■ Data shown
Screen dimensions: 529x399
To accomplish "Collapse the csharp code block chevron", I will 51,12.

--

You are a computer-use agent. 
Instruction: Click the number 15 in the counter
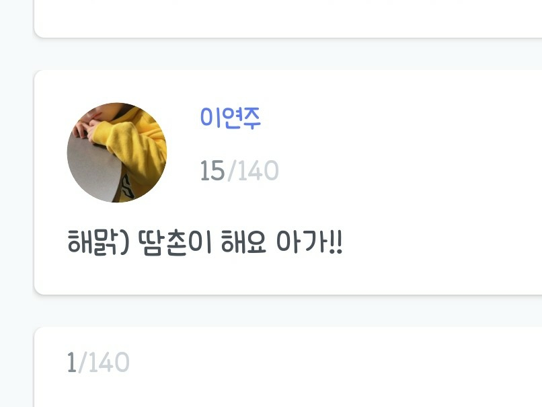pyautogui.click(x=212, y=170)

■ Task
Copy out, word for word, the lines of the records from the one containing "You are a computer-use agent." through the one containing "pyautogui.click(x=212, y=170)", with both of those lines included. Leave the pictures out.

■ Correct output
You are a computer-use agent. 
Instruction: Click the number 15 in the counter
pyautogui.click(x=212, y=170)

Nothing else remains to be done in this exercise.